Most of us have a typical kitchen routine: In the morning, we make breakfast, cleaning up any spills or stray crumbs as we go. If the cupboard is disorganized, we readjust containers so that we can easily locate the cereal and sugar tomorrow. We remove expired milk from the fridge, instinctively knowing that it’s not something we should keep.
It’s become a habit to take care of household hygiene, but what about data hygiene? In sales, good data hygiene is just as important as good hygiene in the kitchen.
What is data hygiene?
Data hygiene is the process of keeping sales data neat, up to date, and accurate via various practices. Sales data is anything that helps the sales team. This means information about the performance of sales reps, about the sales pipeline, and about prospects or current customers.

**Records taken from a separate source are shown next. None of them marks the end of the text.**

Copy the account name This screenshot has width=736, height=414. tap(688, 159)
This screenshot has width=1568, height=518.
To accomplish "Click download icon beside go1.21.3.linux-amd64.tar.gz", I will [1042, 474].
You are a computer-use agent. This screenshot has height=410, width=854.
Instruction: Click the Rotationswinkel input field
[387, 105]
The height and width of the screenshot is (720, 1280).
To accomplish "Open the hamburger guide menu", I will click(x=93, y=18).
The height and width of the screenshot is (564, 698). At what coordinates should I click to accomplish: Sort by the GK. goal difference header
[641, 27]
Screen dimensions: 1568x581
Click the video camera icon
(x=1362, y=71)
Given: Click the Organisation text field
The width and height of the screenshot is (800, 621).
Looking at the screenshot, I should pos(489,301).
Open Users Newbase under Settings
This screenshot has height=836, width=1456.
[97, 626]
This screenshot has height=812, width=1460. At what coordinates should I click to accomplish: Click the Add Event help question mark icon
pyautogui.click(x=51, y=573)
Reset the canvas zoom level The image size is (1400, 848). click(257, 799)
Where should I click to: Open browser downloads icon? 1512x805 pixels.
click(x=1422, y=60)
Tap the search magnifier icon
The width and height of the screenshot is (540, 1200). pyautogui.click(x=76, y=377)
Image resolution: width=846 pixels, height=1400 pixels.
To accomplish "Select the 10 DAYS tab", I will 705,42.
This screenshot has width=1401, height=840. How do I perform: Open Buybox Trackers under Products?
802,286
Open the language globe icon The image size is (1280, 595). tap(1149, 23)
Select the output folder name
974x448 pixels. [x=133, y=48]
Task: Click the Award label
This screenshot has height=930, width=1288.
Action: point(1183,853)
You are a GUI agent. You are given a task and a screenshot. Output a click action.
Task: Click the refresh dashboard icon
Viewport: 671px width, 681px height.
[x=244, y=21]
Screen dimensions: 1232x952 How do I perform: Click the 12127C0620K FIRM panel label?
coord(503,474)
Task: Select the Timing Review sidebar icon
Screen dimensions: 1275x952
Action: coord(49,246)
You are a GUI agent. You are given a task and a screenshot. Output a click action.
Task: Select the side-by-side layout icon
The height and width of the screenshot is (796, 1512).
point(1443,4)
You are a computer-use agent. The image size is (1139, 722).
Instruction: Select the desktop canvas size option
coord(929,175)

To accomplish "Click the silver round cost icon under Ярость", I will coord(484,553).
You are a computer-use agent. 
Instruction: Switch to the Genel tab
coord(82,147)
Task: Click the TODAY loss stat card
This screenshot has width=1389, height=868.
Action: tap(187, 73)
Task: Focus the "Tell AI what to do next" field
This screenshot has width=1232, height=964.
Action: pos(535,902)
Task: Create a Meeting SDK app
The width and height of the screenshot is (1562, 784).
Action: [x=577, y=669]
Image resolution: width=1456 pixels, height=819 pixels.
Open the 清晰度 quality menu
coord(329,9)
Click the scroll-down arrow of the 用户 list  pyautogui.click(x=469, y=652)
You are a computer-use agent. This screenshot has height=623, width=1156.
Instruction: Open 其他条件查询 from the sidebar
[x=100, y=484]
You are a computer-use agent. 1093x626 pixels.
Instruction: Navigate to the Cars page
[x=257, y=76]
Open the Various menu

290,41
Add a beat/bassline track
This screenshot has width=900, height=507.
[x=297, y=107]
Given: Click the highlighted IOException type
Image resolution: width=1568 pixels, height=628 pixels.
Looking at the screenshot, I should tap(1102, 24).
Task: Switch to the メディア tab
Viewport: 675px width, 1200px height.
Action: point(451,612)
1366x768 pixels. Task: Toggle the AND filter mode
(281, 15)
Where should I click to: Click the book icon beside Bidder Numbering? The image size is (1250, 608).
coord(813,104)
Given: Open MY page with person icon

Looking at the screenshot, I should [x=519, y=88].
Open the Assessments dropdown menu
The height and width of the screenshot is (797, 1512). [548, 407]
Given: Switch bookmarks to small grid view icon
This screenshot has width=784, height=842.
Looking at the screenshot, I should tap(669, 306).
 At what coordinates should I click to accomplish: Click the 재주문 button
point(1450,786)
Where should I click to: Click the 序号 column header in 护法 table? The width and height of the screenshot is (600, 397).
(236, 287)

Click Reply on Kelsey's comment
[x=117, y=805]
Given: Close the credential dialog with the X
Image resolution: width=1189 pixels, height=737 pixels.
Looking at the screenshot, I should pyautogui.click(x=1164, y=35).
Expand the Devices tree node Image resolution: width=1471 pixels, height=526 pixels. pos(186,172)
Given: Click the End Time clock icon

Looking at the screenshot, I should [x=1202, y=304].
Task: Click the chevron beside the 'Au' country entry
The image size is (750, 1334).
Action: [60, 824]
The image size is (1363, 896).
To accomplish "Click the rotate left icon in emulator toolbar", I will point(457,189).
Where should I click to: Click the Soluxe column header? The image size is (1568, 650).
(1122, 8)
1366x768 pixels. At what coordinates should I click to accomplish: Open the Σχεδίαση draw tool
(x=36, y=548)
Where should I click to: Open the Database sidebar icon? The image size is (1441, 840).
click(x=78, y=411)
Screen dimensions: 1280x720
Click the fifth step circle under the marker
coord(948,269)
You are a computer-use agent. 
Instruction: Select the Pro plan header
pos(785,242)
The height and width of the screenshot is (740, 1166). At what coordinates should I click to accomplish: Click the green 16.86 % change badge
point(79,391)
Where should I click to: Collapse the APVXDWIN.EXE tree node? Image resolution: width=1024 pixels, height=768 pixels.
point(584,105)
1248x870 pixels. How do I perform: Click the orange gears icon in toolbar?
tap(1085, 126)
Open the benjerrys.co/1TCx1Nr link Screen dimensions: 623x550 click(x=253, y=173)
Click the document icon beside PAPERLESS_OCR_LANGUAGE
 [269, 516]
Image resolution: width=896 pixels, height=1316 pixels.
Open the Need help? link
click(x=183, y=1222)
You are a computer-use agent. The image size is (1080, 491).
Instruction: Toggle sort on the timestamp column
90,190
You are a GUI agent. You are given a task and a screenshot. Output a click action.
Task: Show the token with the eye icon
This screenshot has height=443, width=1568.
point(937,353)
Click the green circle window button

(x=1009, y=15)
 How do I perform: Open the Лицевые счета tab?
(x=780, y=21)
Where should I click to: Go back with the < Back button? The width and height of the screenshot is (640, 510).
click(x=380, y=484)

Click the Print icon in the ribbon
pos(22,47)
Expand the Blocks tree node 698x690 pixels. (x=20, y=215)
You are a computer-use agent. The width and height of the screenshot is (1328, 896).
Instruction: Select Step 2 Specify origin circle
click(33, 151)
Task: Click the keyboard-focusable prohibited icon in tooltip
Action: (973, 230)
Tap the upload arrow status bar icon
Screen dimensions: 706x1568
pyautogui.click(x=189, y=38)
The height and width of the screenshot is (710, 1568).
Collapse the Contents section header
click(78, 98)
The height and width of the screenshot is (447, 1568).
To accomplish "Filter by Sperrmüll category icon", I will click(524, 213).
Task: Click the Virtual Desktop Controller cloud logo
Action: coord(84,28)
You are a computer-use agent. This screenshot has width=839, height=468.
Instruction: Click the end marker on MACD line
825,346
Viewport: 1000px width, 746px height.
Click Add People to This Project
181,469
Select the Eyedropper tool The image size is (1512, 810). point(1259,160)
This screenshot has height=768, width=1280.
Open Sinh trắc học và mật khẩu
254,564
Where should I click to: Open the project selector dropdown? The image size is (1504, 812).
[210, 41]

Letting stored data get unorganized or out of date is bad data hygiene and it can bode poorly for revenue. Mistakes can happen by accident during initial entry or when a change was made while updating records, and it’s easy to miss them.
Implementing good data hygiene habits enhances the productivity of sales and marketing teams.
Why is data hygiene important?
McKinsey reports that 53% of the world’s top performing companies use data to drive revenue. Businesses hoping to follow in their footsteps should ask themselves: What is the point in implementing big data if it’s the wrong data?
According to LinkedIn, these are the top five functions sales data is used for:
- Selecting accounts to target
- Selecting industries to target
- Assessing performance
- Selecting regions to target
- Identifying the buying committee
Poorly managed data means sales teams can’t carry out these duties to the best of their knowledge.
Data hygiene best practices
The first step in good data hygiene is recognizing how critical it is – and hooray! That’s one thing we can check off.
The rest of this should be practiced, too:
- Audit the data
Locate existing data. Make sure the system to record, store, and analyze it is working properly. Determine which data metrics are useful to the business and whether or not there’s dirty data – in other words, outdated or incorrect data – and adjust accordingly.
- Remove unneeded data
There’s such a thing as too much data. There’s no point in collecting or keeping data that won’t be useful for marketing or sales. This data might be customer names or contact info on official do-not-contact lists, underage consumers, or non-compliant data and should not be used or stored.
- Be detail oriented
Examine the small details of each entry. Formats for emails or abbreviations should be standardized across the database. Standardization improves legibility and makes errors more apparent.
- Make data hygiene a habit
Data hygiene never ends – a one-time cleanse isn’t enough. Entering data correctly and regularly reviewing the database is necessary to prevent unnecessary budget spending and to increase overall ROI.
- Enlist a data team
The experts know best. A team of data specialists can carry out the former tasks as well as those more complicated, like merging or removing duplicates. The team can be internal or a hired third party that offers data hygiene services.
- Use the right tools
71% of sales reps say they waste too much time on data entry when they could otherwise be selling. Sales tools that help with management, monitoring, and visibility of data save sellers time and eliminate opportunities for mistakes.
Data hygiene tools
It’s easy to say “I should keep my kitchen clean.” It’s an entirely different thing doing that, though, and it can easily become a heavy burden.
The same goes for data hygiene. That’s why there are tools that take over some of these responsibilities instead of letting them fall on the shoulders of sales reps.
Sales tools like Revenue Grid make the data hygiene process easier by incorporating automated data capture that integrates with CRM, email, and calendars. The platform auto-creates Salesforce entries and updates them with new data as it’s captured; it also auto-syncs with calendars to log meetings to Salesforce.
Revenue Grid also tackles the data visibility challenge with a dashboard of real-time pipeline metrics and even a dashboard for sales leaders showing team analytics, performance metrics, and individual sales activities.
Data hygiene vs. data cleansing
Most of those in sales have heard the term “data cleanse” at some point, but what exactly is the difference between data cleansing and data hygiene?
To put this back in household terms, imagine going about your business at home doing minimal chores. You put the dishes in the sink but don’t wash them. You hose down the shower but never scrub it. In a month, the house is going to be filthy.
After not managing chores – or data – for a while, you need a big cleanse; in contrast, cleaning up as you go and preventing messes is akin to good data hygiene.
Both include detecting and removing outdated or incorrect data. Yet you can’t rely on just data cleansing. Data cleansing regularly is only one part of good data hygiene.
Data cleansing process
A data cleans is a great first step toward implementing good data hygiene. For a company in need of a data cleanse, there are several main steps to carry out:
1. Find and clean up duplicate data
2. Delete outdated or irrelevant data
3. Filter unwanted data to prevent mistakes and duplicates
4. Complete missing data by inputting values or merging if applicable
5. Standardize formats for fields and naming conventions to keep data uniform
6. Finally, validate your data and data collection parameters to ensure quality
Get clean and stay clean
Armed with a deep understanding of data hygiene, it’s time to explore the business data hygiene options and techniques mentioned in this article. After all, a well-planned data hygiene strategy strengthens sellers’ customer knowledge and reduces wasteful spending, thereby improving return on investment.